# The Multiplane



## AllanFyfe (Oct 1, 2007)

Below is an article I have written on the multiplane, which I hope might be of interest to others:

A new Multiplane is quite an investment – when I started this series of projects five years ago I was still under the spell of this tool and Stanley still had a couple of cheaper alternatives which could be recommended for grooving and cutting dados.
Five years on (running evening classes and producing the home learning course), how do I feel about them?
The only successor to the Stanley/Record models that I knew was the Clifton – I have three old Stanleys and had one new Clifton; it was the best – too precious for sharing - so has moved on.
I see there are some alternatives showing up on the internet now, but the Stanley ones have gone (and to put it mildly, they were not very sophisticated). You can still get second hand ones, but make sure they are in good condition and all the parts are there.
There are websites devoted to the Multiplane and some people hate them but, after relying on these most complex and most versatile of hand tools, I think I can add my pennyworth.
I have worked fairly intensively with lots of electric routers and a variety of spindle moulders over the years and the multiplane is certainly not a router or a spindle.
There are some big limitations of the plough type of plane (including the Multiplane) that come to mind; you can’t plunge them, fix them to a trammel for curved work, or do an end stopped groove or dado. Apart from that, working with them is slower and requires more patience and skill.
So why use them at all? Well, they are still very versatile and to the dedicated hand tool user there is no alternative.

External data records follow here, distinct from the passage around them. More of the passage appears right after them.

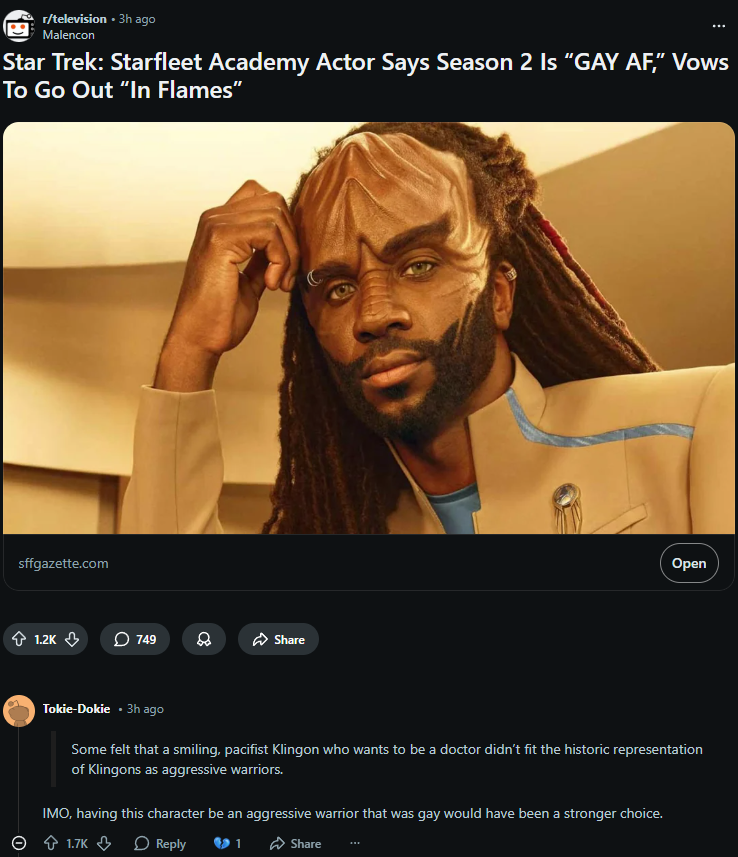Open Malencon's user profile
Viewport: 738px width, 857px height.
[68, 34]
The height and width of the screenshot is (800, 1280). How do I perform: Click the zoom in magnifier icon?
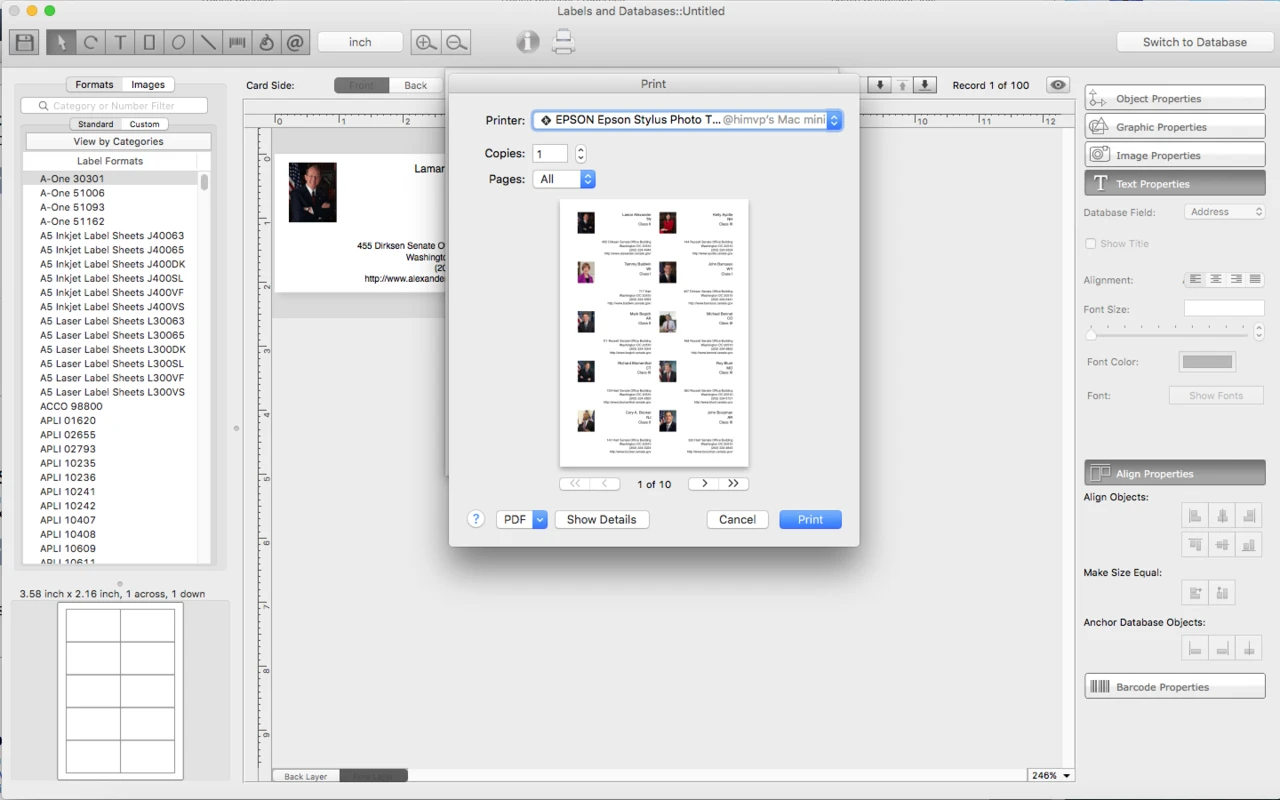point(426,42)
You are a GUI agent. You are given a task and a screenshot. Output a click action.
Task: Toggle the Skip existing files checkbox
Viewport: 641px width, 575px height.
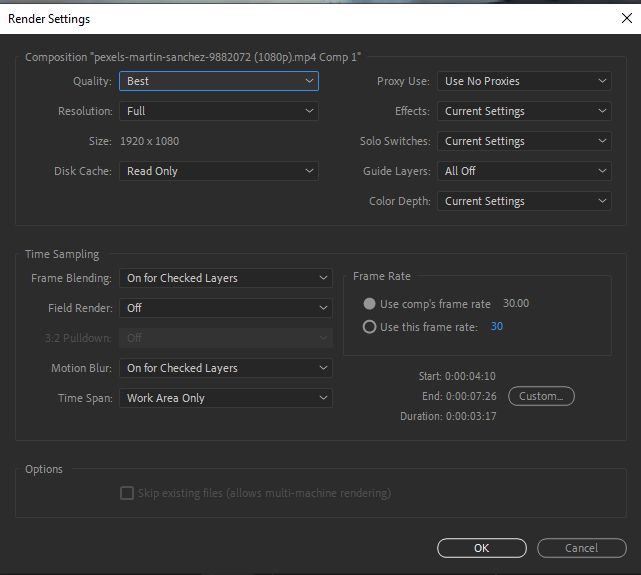[127, 493]
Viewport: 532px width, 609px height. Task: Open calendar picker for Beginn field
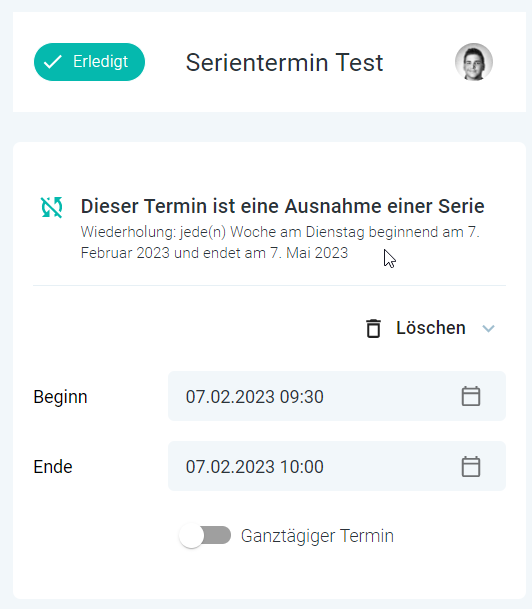point(471,396)
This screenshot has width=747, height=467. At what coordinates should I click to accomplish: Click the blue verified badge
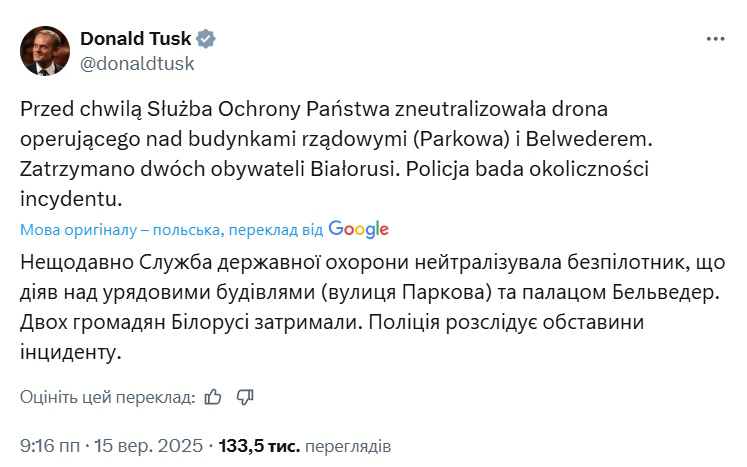point(207,39)
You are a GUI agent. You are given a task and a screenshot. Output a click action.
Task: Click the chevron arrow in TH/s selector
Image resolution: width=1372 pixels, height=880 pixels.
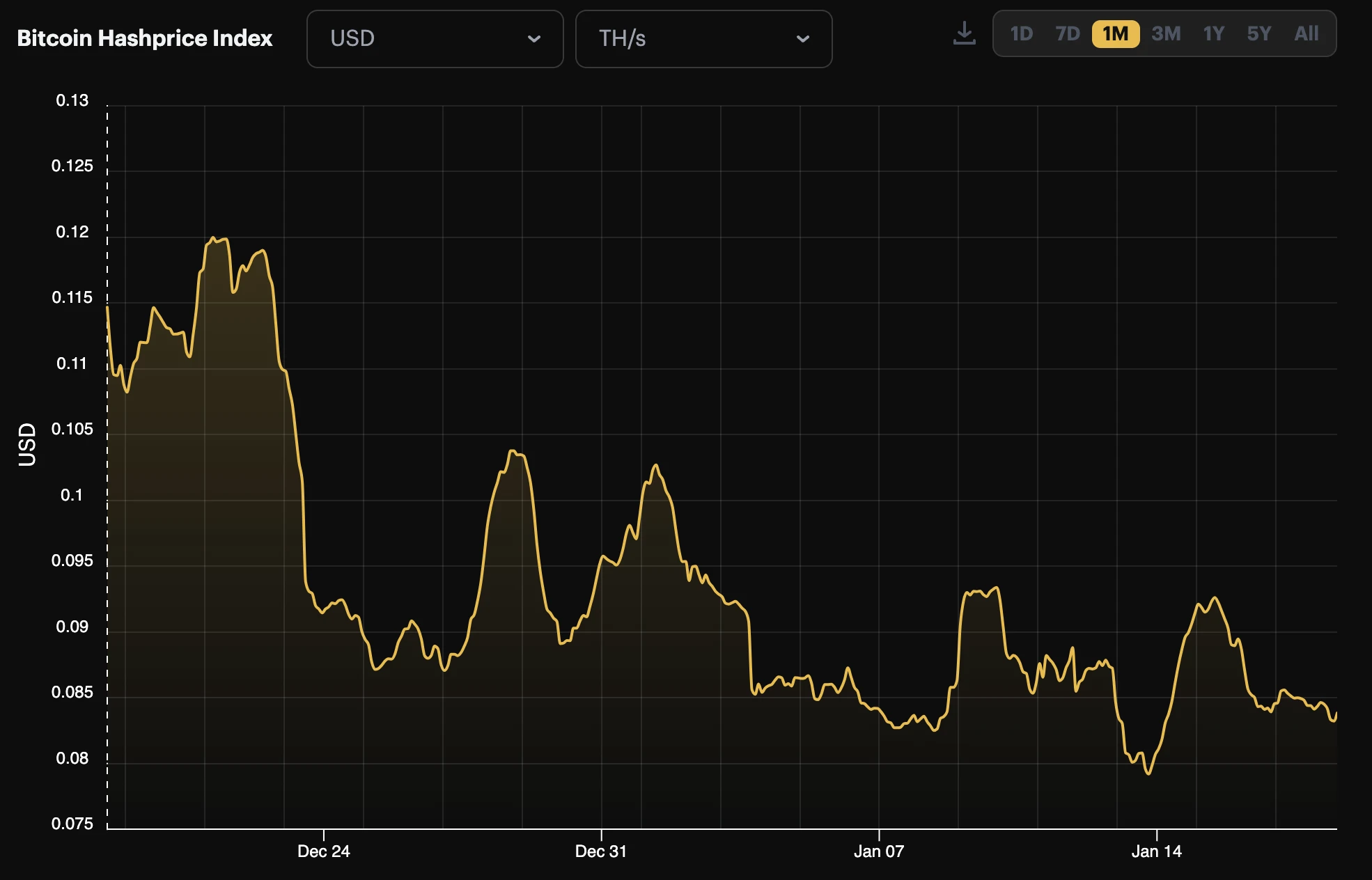(803, 39)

Old wooden planes –moulding planes etc. had a better design. The continuous wooden sole in the shape of the cutter grips the wood better and cuts out chatter, but good ones are hard to get now. 
The 55, which is the most sophisticated multiplane that Stanley made, has an extra piece to beef up the sole but even that doesn’t allow you to use difficult wood. I have tried it. So, with that in mind, if you are lucky enough to have a good Multiplane don’t expect too much of it! Select your stock from the straight grained pieces at your disposal. Pine will be easier to work with than hardwoods. Always use the “spur” cutters when cutting across the grain and even when you are cutting along the grain when you are working with cross-grained woods like elm.
So what do Clifton say about it? The 450 Multiplane is for those who enjoy the sheer craftsmanship of working with hand tools.
The body is machined from quality grey iron castings, nickel chrome plated. The handle, knob and fence are made from rosewood. The plane is supplied with a set of 24 cutters made of Sheffield tool steel, accurately ground, hardened and tempered, to 61–62 Rockwell “C” hardness, cutting edge ground to 35 degrees, and these are packed in a plastic wallet.
The Multiplane comes complete with all accessories packed in a traditional wooden box, together with full instruction leaflet.
An additional set of 16 cutters is also available (these include sash cutters, fluting cutters and reeding cutters).


----------



## Corndog (Apr 26, 2007)

I read an artical in FWW that stated the reason that there were so many used 55's with all the bits and pieces in the original box is because when they were bought new they didn't live up to expectations and were "retired". I had one and have NO idea what happened to it!!! Far from "new in the box" though.:no:


----------